Lord you know my heart. Your will be done. More and more I am able to yield. Brain fungus? I want to shout and stomp a furious, “NO!” But I am the small one, the one with limited sight. Be Thou my vision, oh Lord of my heart.
As it turns out, the resident comes in gleaming. It’s all good. No brain fungus. No fungus or scary unexpected infections anywhere and a gut that is clearly on the mend. And I praise the Lord. Thank you Father. Thank you for this good gift. Wahoooo! Rejoice, rejoice, rejoice! As I nearly ran into the hospital this morning after going over to Ron Don to pack my clothes for the next several days, I heard singing! Birds, birds, singing, singing. Oh wonder of spring that defies the cold, defies the dead of winter.
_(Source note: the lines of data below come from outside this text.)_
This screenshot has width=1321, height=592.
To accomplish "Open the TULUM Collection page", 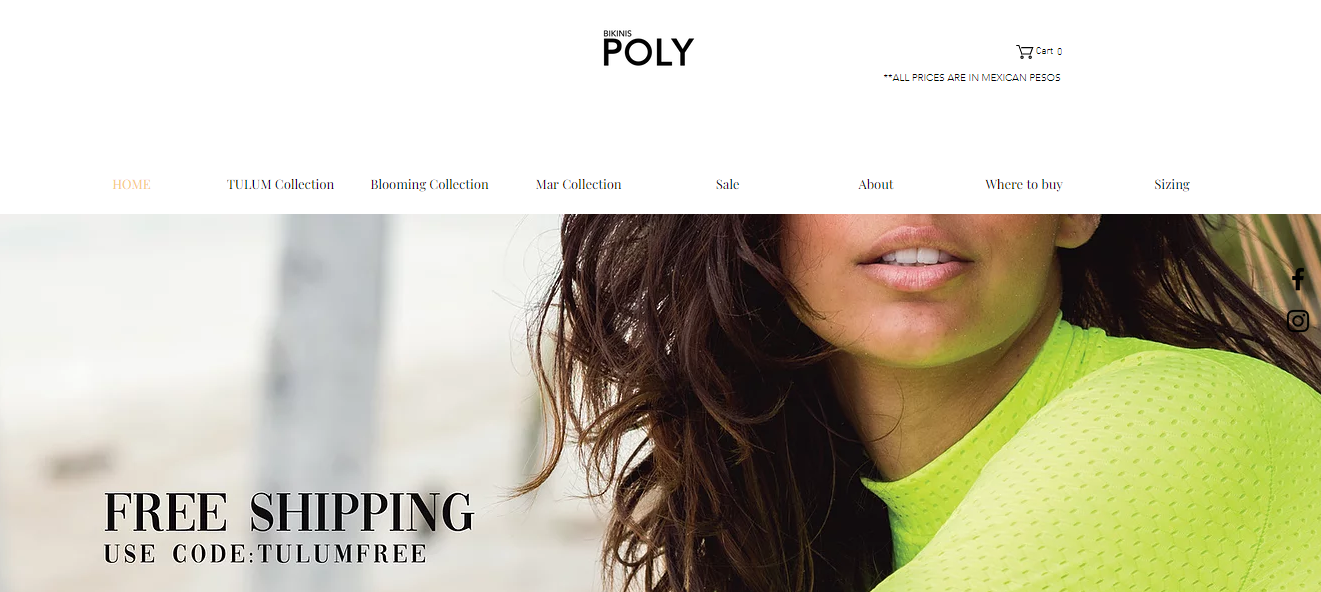I will (x=280, y=184).
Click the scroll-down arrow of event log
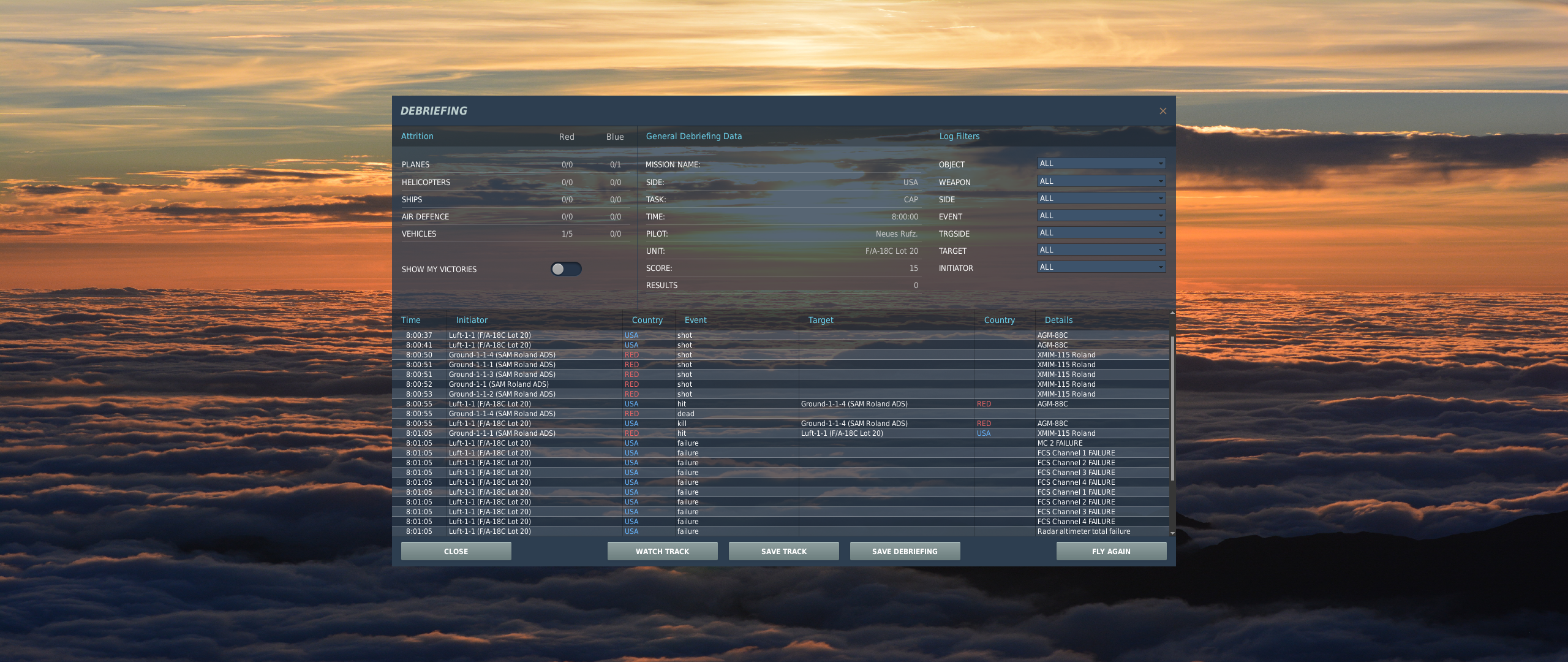This screenshot has width=1568, height=662. coord(1172,533)
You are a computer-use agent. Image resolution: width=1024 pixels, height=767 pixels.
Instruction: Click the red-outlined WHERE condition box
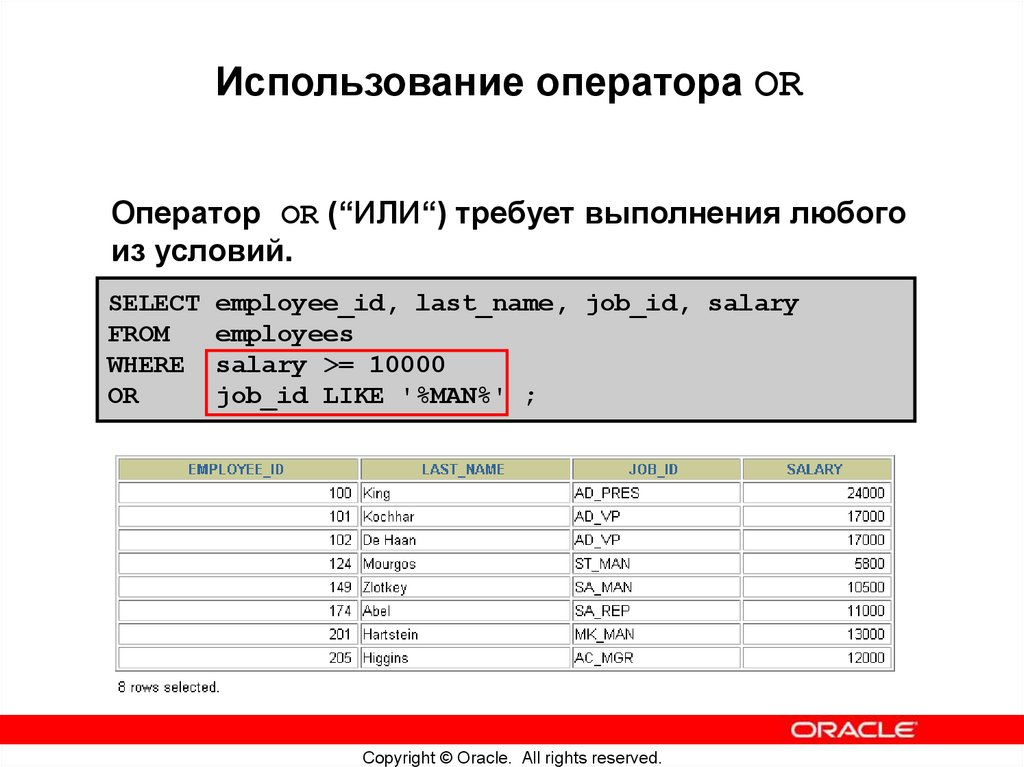pyautogui.click(x=357, y=379)
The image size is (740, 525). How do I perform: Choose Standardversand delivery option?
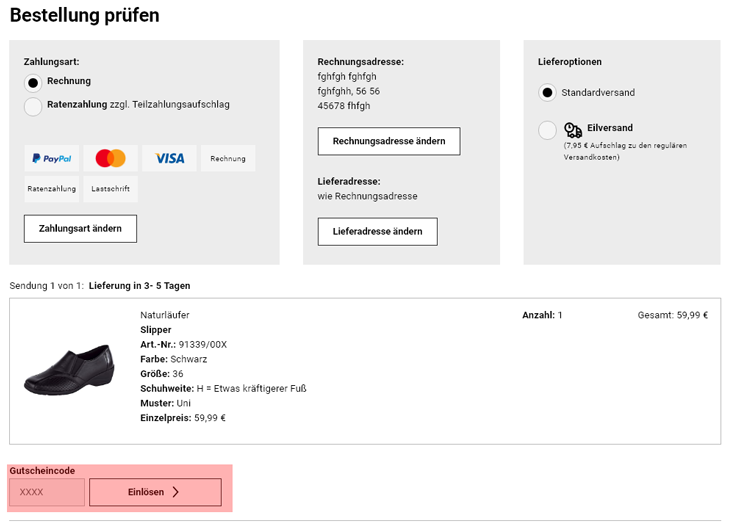pos(547,93)
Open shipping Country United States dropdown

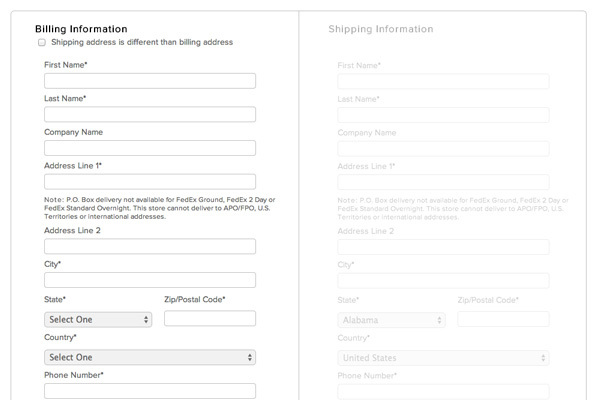(443, 357)
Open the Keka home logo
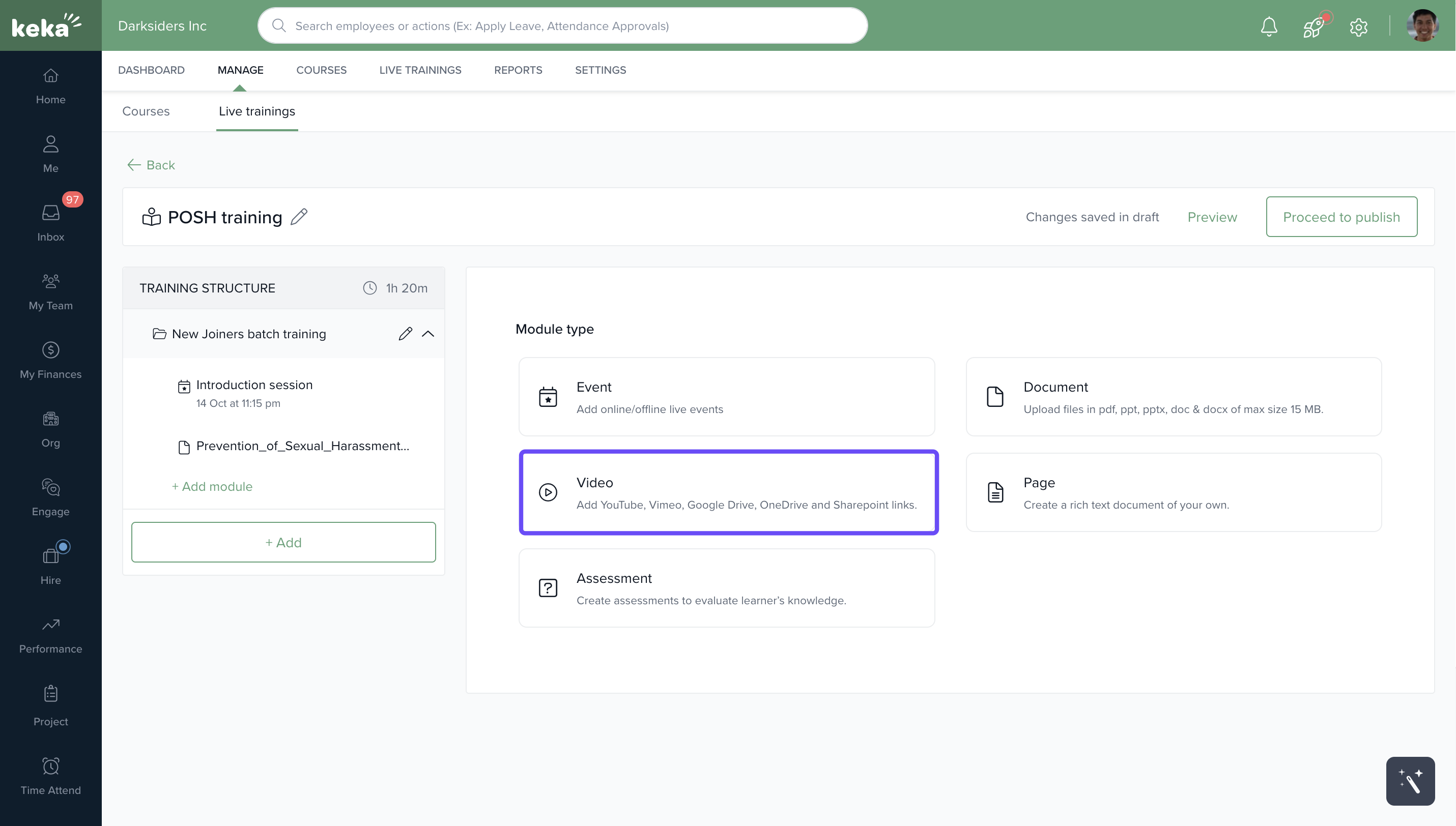Viewport: 1456px width, 826px height. coord(47,25)
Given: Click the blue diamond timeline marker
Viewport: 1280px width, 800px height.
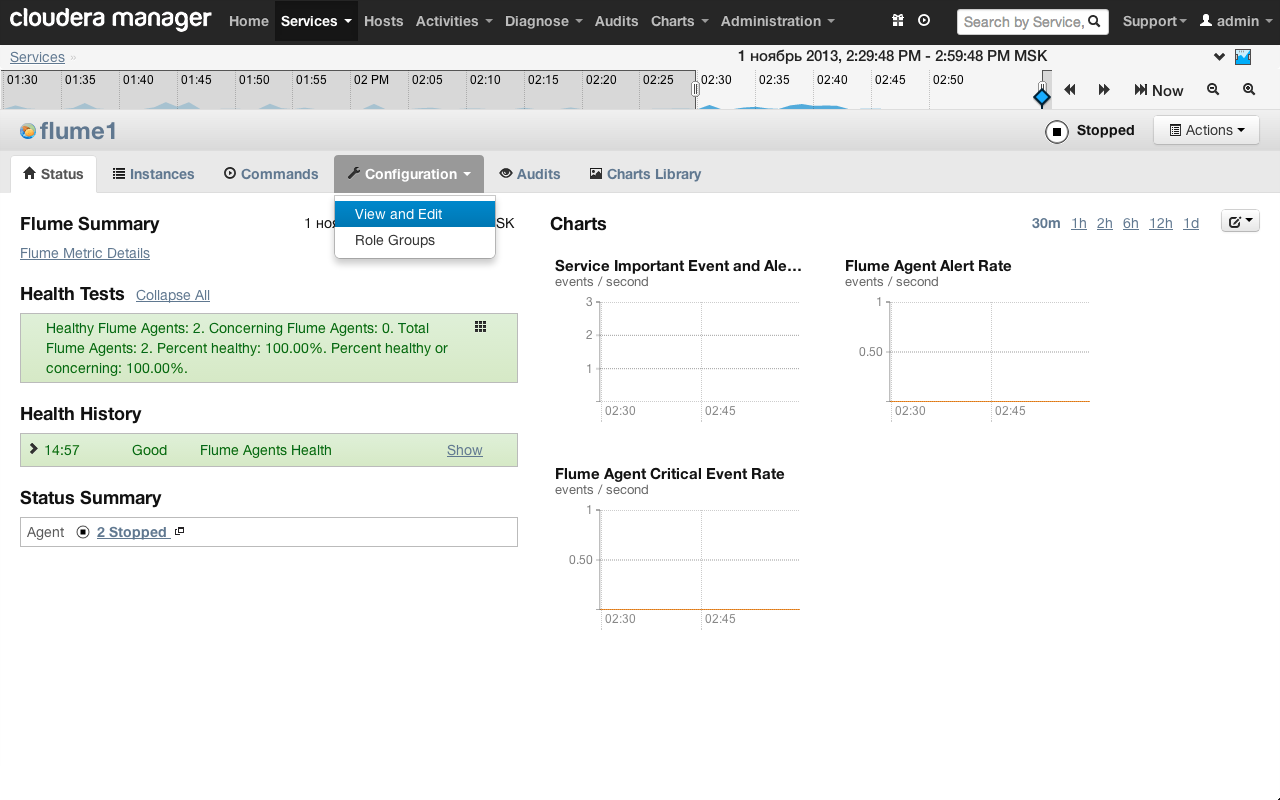Looking at the screenshot, I should 1042,97.
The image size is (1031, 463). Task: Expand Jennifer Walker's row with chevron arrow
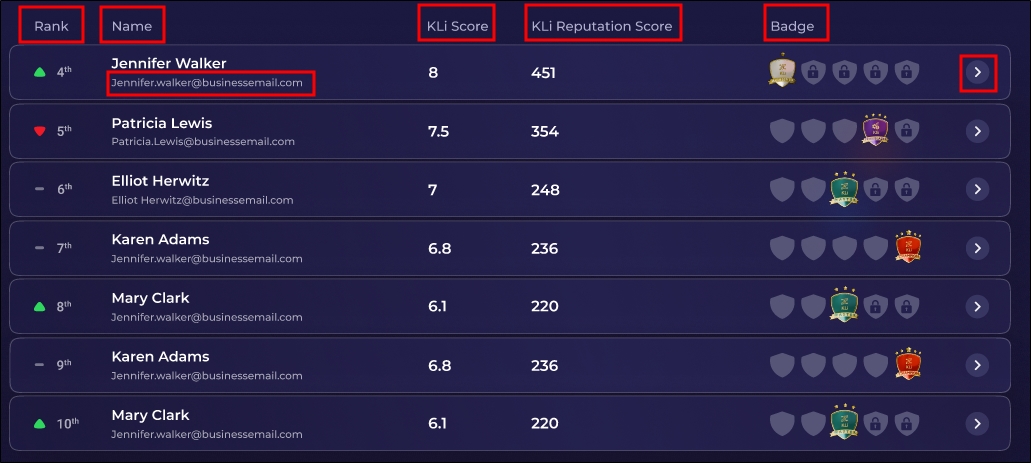click(x=978, y=72)
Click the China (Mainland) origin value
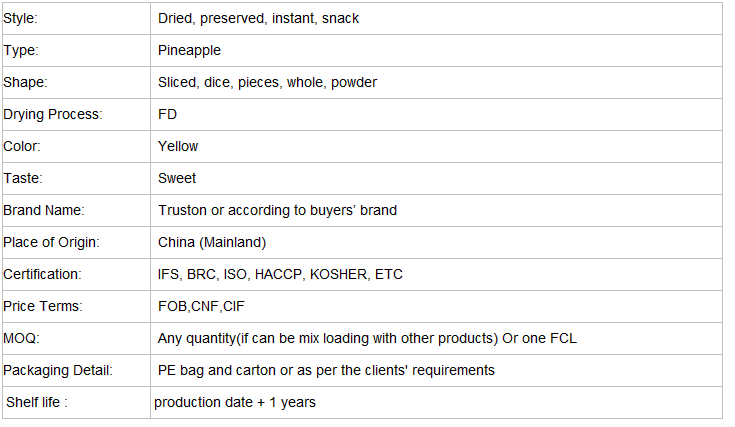This screenshot has width=735, height=427. [x=212, y=242]
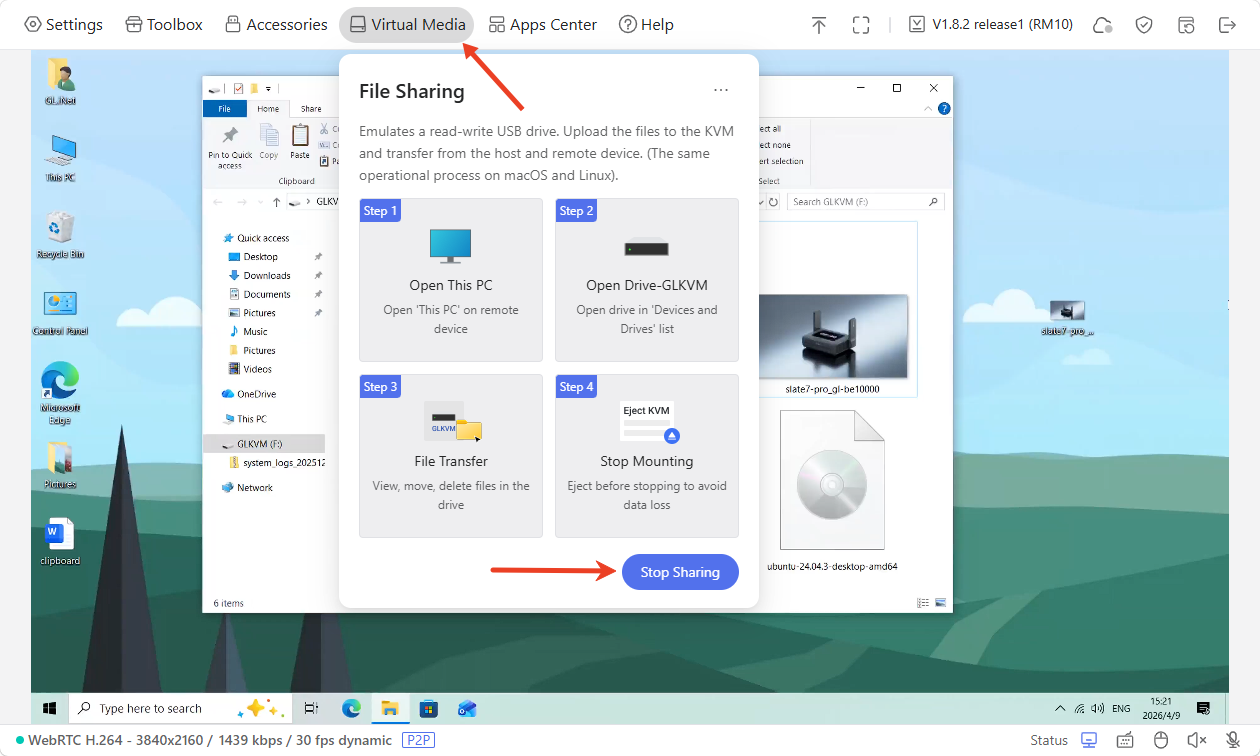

There are cherry blossoms that as always, decide so seemingly early, they are done with the drear. They shower the tree boughs with cheery pinks. The rock daphnes perfume the air. There are yellow crocuses bursting out of the ground in front of the Ronald McDonald House sign. Strange pale green, cabbage-like leaves are unfurling. We know in our gut that life ought prevail. And so it does, sometimes in this present life and always, always in the life to come.